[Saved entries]
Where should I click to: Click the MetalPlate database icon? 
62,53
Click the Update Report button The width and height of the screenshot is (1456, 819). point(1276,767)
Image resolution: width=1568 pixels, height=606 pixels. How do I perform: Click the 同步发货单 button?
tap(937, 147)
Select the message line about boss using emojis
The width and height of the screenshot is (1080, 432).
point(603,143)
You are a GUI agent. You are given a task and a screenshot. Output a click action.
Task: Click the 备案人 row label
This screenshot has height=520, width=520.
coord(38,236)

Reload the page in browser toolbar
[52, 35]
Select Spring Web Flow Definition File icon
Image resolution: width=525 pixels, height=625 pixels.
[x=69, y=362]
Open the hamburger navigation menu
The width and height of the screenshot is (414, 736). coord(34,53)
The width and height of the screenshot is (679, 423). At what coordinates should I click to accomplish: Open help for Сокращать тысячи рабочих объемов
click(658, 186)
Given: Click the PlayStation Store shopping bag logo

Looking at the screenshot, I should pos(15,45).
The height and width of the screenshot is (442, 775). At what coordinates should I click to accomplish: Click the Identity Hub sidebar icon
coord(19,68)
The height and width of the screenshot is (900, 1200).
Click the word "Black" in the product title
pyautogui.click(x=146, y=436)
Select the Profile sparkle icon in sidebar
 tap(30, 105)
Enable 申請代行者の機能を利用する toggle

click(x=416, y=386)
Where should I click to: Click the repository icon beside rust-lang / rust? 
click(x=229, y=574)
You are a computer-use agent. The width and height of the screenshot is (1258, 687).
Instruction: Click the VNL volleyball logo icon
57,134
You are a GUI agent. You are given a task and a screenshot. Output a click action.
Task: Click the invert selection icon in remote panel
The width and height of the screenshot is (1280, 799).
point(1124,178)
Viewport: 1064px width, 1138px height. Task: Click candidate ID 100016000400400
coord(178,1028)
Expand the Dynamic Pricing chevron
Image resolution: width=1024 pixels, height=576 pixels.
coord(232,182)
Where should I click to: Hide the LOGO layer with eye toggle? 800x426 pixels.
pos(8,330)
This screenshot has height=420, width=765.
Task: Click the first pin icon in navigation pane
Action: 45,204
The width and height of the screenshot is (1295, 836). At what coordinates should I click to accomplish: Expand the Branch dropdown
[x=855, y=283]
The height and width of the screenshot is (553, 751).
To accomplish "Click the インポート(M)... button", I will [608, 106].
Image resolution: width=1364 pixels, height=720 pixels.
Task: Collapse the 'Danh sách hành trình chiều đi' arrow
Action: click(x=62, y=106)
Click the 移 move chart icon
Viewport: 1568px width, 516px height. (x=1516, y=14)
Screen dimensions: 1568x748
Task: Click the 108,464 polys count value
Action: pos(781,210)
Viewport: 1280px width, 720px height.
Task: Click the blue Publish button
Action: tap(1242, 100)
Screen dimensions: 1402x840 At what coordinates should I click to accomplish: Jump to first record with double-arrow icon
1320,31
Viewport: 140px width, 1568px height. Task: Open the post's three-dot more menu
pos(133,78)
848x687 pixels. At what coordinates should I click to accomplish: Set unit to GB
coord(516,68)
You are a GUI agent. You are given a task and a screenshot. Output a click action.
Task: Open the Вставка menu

- Work instructions -
Give every record again, exactly as it appears.

- Task response -
Where should I click to: Click the MetalPlate database icon? 
62,53
Click the Update Report button The width and height of the screenshot is (1456, 819). point(1276,767)
Image resolution: width=1568 pixels, height=606 pixels. How do I perform: Click the 同步发货单 button?
tap(937, 147)
Select the message line about boss using emojis
The width and height of the screenshot is (1080, 432).
point(603,143)
You are a GUI agent. You are given a task and a screenshot. Output a click action.
Task: Click the 备案人 row label
This screenshot has height=520, width=520.
coord(38,236)

Reload the page in browser toolbar
[52, 35]
Select Spring Web Flow Definition File icon
Image resolution: width=525 pixels, height=625 pixels.
[x=69, y=362]
Open the hamburger navigation menu
The width and height of the screenshot is (414, 736). coord(34,53)
The width and height of the screenshot is (679, 423). At what coordinates should I click to accomplish: Open help for Сокращать тысячи рабочих объемов
click(658, 186)
Given: Click the PlayStation Store shopping bag logo

Looking at the screenshot, I should pos(15,45).
The height and width of the screenshot is (442, 775). At what coordinates should I click to accomplish: Click the Identity Hub sidebar icon
coord(19,68)
The height and width of the screenshot is (900, 1200).
Click the word "Black" in the product title
pyautogui.click(x=146, y=436)
Select the Profile sparkle icon in sidebar
 tap(30, 105)
Enable 申請代行者の機能を利用する toggle

click(x=416, y=386)
Where should I click to: Click the repository icon beside rust-lang / rust? 
click(x=229, y=574)
You are a computer-use agent. The width and height of the screenshot is (1258, 687).
Instruction: Click the VNL volleyball logo icon
57,134
You are a GUI agent. You are given a task and a screenshot. Output a click action.
Task: Click the invert selection icon in remote panel
The width and height of the screenshot is (1280, 799).
point(1124,178)
Viewport: 1064px width, 1138px height. Task: Click candidate ID 100016000400400
coord(178,1028)
Expand the Dynamic Pricing chevron
Image resolution: width=1024 pixels, height=576 pixels.
coord(232,182)
Where should I click to: Hide the LOGO layer with eye toggle? 800x426 pixels.
pos(8,330)
This screenshot has height=420, width=765.
Task: Click the first pin icon in navigation pane
Action: 45,204
The width and height of the screenshot is (1295, 836). At what coordinates should I click to accomplish: Expand the Branch dropdown
[x=855, y=283]
The height and width of the screenshot is (553, 751).
To accomplish "Click the インポート(M)... button", I will [608, 106].
Image resolution: width=1364 pixels, height=720 pixels.
Task: Collapse the 'Danh sách hành trình chiều đi' arrow
Action: click(x=62, y=106)
Click the 移 move chart icon
Viewport: 1568px width, 516px height. (x=1516, y=14)
Screen dimensions: 1568x748
Task: Click the 108,464 polys count value
Action: pos(781,210)
Viewport: 1280px width, 720px height.
Task: Click the blue Publish button
Action: tap(1242, 100)
Screen dimensions: 1402x840 At what coordinates should I click to accomplish: Jump to first record with double-arrow icon
1320,31
Viewport: 140px width, 1568px height. Task: Open the post's three-dot more menu
pos(133,78)
848x687 pixels. At what coordinates should I click to accomplish: Set unit to GB
coord(516,68)
You are a GUI agent. You are given a task and a screenshot. Output a click action.
Task: Open the Вставка menu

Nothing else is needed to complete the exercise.